Past parts; Part 1, Part 2, Part 3 and Part 4.
- SLO Compliance Period (AKA SLO Window) – I really, really dislike the term ‘error budget’. I understand the why of it, but that doesn’t change my dislike of it. I like the walking through of all the compliance math though. (As someone who has been responsible for it before.)
- How the data center site selection process works at Dropbox – That they factor in ‘is it in a flight path’ was kinda shocking. Clearly there is a reason for this somewhere. And that they think it is a big enough risk of happening multiple times.
- Pinterest’s Transition to HTTP/3: A Boost in Performance and Reliability – Huh.
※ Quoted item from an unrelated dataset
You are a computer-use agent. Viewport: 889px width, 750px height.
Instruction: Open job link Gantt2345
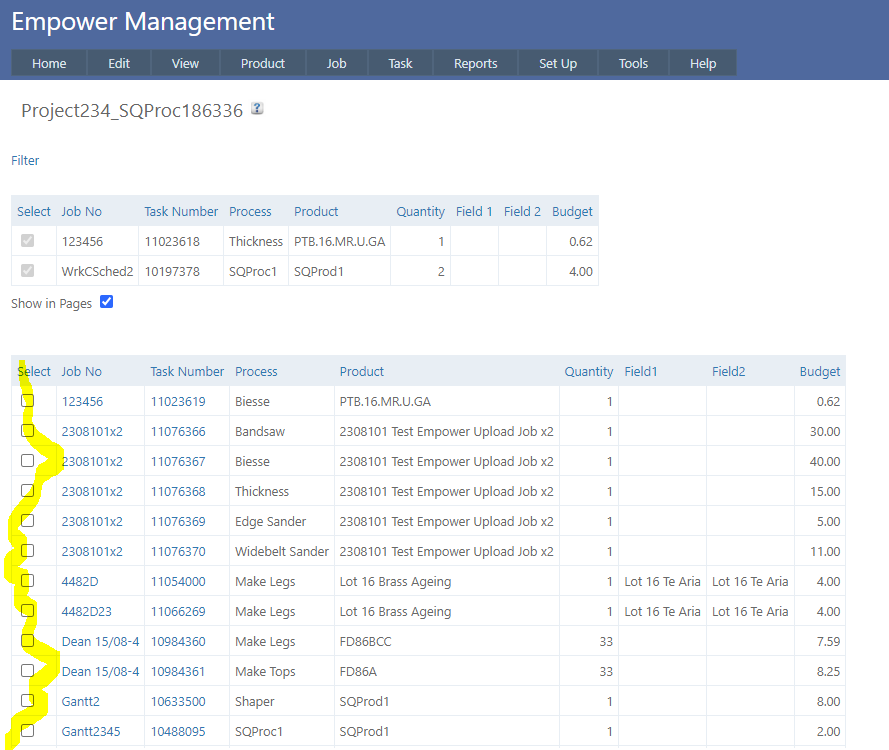point(91,731)
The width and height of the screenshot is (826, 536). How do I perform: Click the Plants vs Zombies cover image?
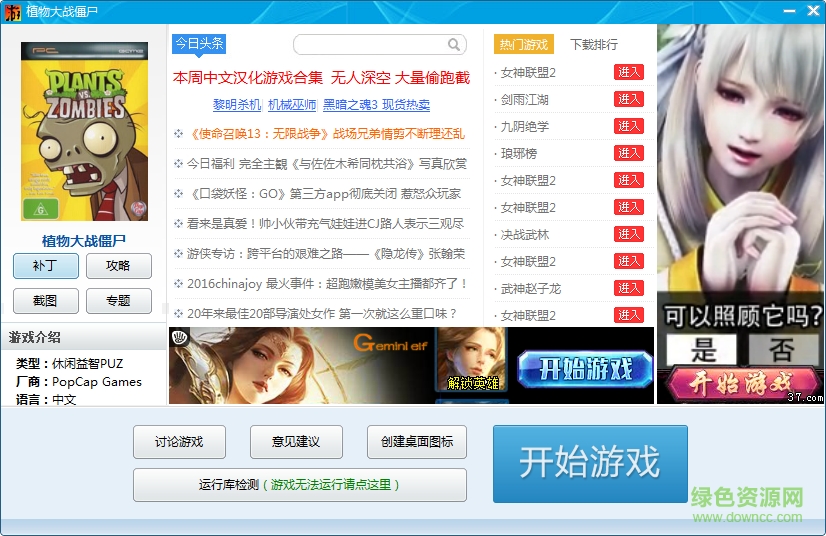84,131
Guess I should figure out how to get my stuff working with the latest toys. Where latest is 2022. And also answers why a default security group I saw yesterday had UDP open.
- Simple Precision Time Protocol at Meta – More time nerdiness
- The case for Fault Injection testing in Production – Spoiler; only production is production.
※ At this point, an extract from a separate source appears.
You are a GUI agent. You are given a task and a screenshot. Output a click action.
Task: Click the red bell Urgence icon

- Harnessing chaos in Cloudflare offices – No longer ‘just’ lava lamps
- How Figma’s databases team lived to tell the scale – an experience report
- The Promise and Peril of JSON logging – JSON logging should be the default in 2026. Can it fill disk, yes. Is it worth it? Also, yes.
- Presenting to Engineering Leadership – This is good. He says as someone who detours into stories by default.
- The Rule of 5 Errors – Tuning metrics is hard.
- Delivering Millions of Notifications within Seconds During the Super Bowl – Includes some interesting ideas on how to test this sort of thing including ‘silent notifications’ … which, of course, you need to have already thought through and have deployed at scale.
- Why I don’t like discussing action items during incident reviews – I think I like this. And like it more as a company scales.
- Thermal design supporting Gen 12 hardware: cool, efficient and reliable – Look at the size of that heatsink!